**Problem description**
Reproduce the entries below, please. Keep every character the same.

(Input records Opens)

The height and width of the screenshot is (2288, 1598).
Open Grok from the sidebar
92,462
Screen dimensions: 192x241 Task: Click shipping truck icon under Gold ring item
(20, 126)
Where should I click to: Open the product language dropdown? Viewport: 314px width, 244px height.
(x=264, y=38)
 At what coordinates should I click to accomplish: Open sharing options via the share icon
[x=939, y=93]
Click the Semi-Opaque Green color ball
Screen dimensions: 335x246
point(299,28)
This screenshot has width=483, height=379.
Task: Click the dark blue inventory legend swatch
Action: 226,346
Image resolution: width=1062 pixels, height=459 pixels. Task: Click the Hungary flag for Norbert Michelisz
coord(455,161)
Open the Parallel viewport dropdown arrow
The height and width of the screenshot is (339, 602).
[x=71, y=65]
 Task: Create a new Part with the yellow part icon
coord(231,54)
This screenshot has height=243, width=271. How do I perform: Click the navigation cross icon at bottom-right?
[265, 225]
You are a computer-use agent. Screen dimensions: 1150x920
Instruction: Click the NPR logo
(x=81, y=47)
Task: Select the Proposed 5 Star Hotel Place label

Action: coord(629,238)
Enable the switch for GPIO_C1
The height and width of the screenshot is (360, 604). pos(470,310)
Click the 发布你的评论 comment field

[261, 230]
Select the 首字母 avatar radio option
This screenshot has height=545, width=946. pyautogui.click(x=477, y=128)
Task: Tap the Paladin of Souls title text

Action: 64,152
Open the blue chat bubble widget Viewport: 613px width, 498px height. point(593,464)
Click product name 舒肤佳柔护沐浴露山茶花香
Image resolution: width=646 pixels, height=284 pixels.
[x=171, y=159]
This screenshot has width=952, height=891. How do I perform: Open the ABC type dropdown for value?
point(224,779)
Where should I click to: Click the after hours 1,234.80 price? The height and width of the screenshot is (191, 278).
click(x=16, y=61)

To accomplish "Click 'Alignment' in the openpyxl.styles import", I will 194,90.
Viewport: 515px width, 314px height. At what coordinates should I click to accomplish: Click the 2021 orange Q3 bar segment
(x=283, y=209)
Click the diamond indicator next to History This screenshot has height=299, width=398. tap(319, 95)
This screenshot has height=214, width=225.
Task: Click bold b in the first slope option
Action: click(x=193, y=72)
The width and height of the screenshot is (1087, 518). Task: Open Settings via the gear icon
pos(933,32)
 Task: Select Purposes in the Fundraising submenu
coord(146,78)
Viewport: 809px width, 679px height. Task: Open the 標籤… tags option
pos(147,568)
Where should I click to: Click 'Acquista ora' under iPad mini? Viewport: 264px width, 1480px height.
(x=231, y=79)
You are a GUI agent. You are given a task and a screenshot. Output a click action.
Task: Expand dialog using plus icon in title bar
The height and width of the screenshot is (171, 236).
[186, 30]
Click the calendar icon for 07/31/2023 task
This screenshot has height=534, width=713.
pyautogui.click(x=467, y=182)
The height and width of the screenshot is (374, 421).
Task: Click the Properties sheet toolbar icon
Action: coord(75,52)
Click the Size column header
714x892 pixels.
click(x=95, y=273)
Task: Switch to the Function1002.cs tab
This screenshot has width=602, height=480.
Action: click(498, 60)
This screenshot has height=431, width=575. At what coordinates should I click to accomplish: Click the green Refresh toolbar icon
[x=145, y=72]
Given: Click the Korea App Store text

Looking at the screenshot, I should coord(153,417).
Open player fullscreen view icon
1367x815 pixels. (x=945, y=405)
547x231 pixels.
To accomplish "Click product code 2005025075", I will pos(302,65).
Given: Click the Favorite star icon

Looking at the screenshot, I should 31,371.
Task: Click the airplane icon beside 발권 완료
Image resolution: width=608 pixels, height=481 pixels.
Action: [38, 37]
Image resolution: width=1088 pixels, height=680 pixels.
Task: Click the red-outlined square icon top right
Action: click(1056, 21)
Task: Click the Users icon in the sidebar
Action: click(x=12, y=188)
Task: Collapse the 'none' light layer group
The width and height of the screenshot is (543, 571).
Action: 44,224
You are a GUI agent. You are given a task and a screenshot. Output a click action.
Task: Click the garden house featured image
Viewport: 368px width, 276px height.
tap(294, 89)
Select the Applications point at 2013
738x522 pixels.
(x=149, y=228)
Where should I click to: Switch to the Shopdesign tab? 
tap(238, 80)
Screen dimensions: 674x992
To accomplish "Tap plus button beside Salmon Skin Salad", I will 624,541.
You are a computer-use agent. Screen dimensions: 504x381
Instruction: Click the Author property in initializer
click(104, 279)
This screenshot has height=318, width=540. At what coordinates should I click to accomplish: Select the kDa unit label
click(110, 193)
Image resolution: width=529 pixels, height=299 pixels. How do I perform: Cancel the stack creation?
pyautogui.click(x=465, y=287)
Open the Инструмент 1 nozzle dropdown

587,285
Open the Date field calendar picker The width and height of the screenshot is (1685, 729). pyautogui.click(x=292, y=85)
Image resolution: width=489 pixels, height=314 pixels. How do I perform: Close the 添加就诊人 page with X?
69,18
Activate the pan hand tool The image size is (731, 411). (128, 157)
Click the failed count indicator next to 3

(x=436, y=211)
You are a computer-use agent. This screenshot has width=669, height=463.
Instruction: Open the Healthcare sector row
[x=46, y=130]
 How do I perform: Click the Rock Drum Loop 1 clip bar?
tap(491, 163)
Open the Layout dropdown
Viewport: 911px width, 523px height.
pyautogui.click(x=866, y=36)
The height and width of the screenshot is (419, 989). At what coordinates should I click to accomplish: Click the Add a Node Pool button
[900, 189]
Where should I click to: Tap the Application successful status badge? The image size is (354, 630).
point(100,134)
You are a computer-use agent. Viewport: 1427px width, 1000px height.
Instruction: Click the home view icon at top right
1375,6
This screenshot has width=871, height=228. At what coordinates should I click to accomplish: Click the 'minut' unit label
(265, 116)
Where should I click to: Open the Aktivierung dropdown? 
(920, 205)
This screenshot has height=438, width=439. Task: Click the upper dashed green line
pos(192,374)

(Input records Closes)

**Problem solution**
The height and width of the screenshot is (2288, 1598).
Open Grok from the sidebar
92,462
Screen dimensions: 192x241 Task: Click shipping truck icon under Gold ring item
(20, 126)
Where should I click to: Open the product language dropdown? Viewport: 314px width, 244px height.
(x=264, y=38)
 At what coordinates should I click to accomplish: Open sharing options via the share icon
[x=939, y=93]
Click the Semi-Opaque Green color ball
Screen dimensions: 335x246
point(299,28)
This screenshot has width=483, height=379.
Task: Click the dark blue inventory legend swatch
Action: 226,346
Image resolution: width=1062 pixels, height=459 pixels. Task: Click the Hungary flag for Norbert Michelisz
coord(455,161)
Open the Parallel viewport dropdown arrow
The height and width of the screenshot is (339, 602).
[x=71, y=65]
 Task: Create a new Part with the yellow part icon
coord(231,54)
This screenshot has height=243, width=271. How do I perform: Click the navigation cross icon at bottom-right?
[265, 225]
You are a computer-use agent. Screen dimensions: 1150x920
Instruction: Click the NPR logo
(x=81, y=47)
Task: Select the Proposed 5 Star Hotel Place label

Action: coord(629,238)
Enable the switch for GPIO_C1
The height and width of the screenshot is (360, 604). pos(470,310)
Click the 发布你的评论 comment field

[261, 230]
Select the 首字母 avatar radio option
This screenshot has height=545, width=946. pyautogui.click(x=477, y=128)
Task: Tap the Paladin of Souls title text

Action: 64,152
Open the blue chat bubble widget Viewport: 613px width, 498px height. point(593,464)
Click product name 舒肤佳柔护沐浴露山茶花香
Image resolution: width=646 pixels, height=284 pixels.
[x=171, y=159]
This screenshot has width=952, height=891. How do I perform: Open the ABC type dropdown for value?
point(224,779)
Where should I click to: Click the after hours 1,234.80 price? The height and width of the screenshot is (191, 278).
click(x=16, y=61)

To accomplish "Click 'Alignment' in the openpyxl.styles import", I will 194,90.
Viewport: 515px width, 314px height. At what coordinates should I click to accomplish: Click the 2021 orange Q3 bar segment
(x=283, y=209)
Click the diamond indicator next to History This screenshot has height=299, width=398. tap(319, 95)
This screenshot has height=214, width=225.
Task: Click bold b in the first slope option
Action: click(x=193, y=72)
The width and height of the screenshot is (1087, 518). Task: Open Settings via the gear icon
pos(933,32)
 Task: Select Purposes in the Fundraising submenu
coord(146,78)
Viewport: 809px width, 679px height. Task: Open the 標籤… tags option
pos(147,568)
Where should I click to: Click 'Acquista ora' under iPad mini? Viewport: 264px width, 1480px height.
(x=231, y=79)
You are a GUI agent. You are given a task and a screenshot. Output a click action.
Task: Expand dialog using plus icon in title bar
The height and width of the screenshot is (171, 236).
[186, 30]
Click the calendar icon for 07/31/2023 task
This screenshot has height=534, width=713.
pyautogui.click(x=467, y=182)
The height and width of the screenshot is (374, 421).
Task: Click the Properties sheet toolbar icon
Action: coord(75,52)
Click the Size column header
714x892 pixels.
click(x=95, y=273)
Task: Switch to the Function1002.cs tab
This screenshot has width=602, height=480.
Action: click(498, 60)
This screenshot has height=431, width=575. At what coordinates should I click to accomplish: Click the green Refresh toolbar icon
[x=145, y=72]
Given: Click the Korea App Store text

Looking at the screenshot, I should coord(153,417).
Open player fullscreen view icon
1367x815 pixels. (x=945, y=405)
547x231 pixels.
To accomplish "Click product code 2005025075", I will pos(302,65).
Given: Click the Favorite star icon

Looking at the screenshot, I should 31,371.
Task: Click the airplane icon beside 발권 완료
Image resolution: width=608 pixels, height=481 pixels.
Action: [38, 37]
Image resolution: width=1088 pixels, height=680 pixels.
Task: Click the red-outlined square icon top right
Action: click(1056, 21)
Task: Click the Users icon in the sidebar
Action: click(x=12, y=188)
Task: Collapse the 'none' light layer group
The width and height of the screenshot is (543, 571).
Action: 44,224
You are a GUI agent. You are given a task and a screenshot. Output a click action.
Task: Click the garden house featured image
Viewport: 368px width, 276px height.
tap(294, 89)
Select the Applications point at 2013
738x522 pixels.
(x=149, y=228)
Where should I click to: Switch to the Shopdesign tab? 
tap(238, 80)
Screen dimensions: 674x992
To accomplish "Tap plus button beside Salmon Skin Salad", I will 624,541.
You are a computer-use agent. Screen dimensions: 504x381
Instruction: Click the Author property in initializer
click(104, 279)
This screenshot has height=318, width=540. At what coordinates should I click to accomplish: Select the kDa unit label
click(110, 193)
Image resolution: width=529 pixels, height=299 pixels. How do I perform: Cancel the stack creation?
pyautogui.click(x=465, y=287)
Open the Инструмент 1 nozzle dropdown

587,285
Open the Date field calendar picker The width and height of the screenshot is (1685, 729). pyautogui.click(x=292, y=85)
Image resolution: width=489 pixels, height=314 pixels. How do I perform: Close the 添加就诊人 page with X?
69,18
Activate the pan hand tool The image size is (731, 411). (128, 157)
Click the failed count indicator next to 3

(x=436, y=211)
You are a computer-use agent. This screenshot has width=669, height=463.
Instruction: Open the Healthcare sector row
[x=46, y=130]
 How do I perform: Click the Rock Drum Loop 1 clip bar?
tap(491, 163)
Open the Layout dropdown
Viewport: 911px width, 523px height.
pyautogui.click(x=866, y=36)
The height and width of the screenshot is (419, 989). At what coordinates should I click to accomplish: Click the Add a Node Pool button
[900, 189]
Where should I click to: Tap the Application successful status badge? The image size is (354, 630).
point(100,134)
You are a computer-use agent. Viewport: 1427px width, 1000px height.
Instruction: Click the home view icon at top right
1375,6
This screenshot has width=871, height=228. At what coordinates should I click to accomplish: Click the 'minut' unit label
(265, 116)
Where should I click to: Open the Aktivierung dropdown? 
(920, 205)
This screenshot has height=438, width=439. Task: Click the upper dashed green line
pos(192,374)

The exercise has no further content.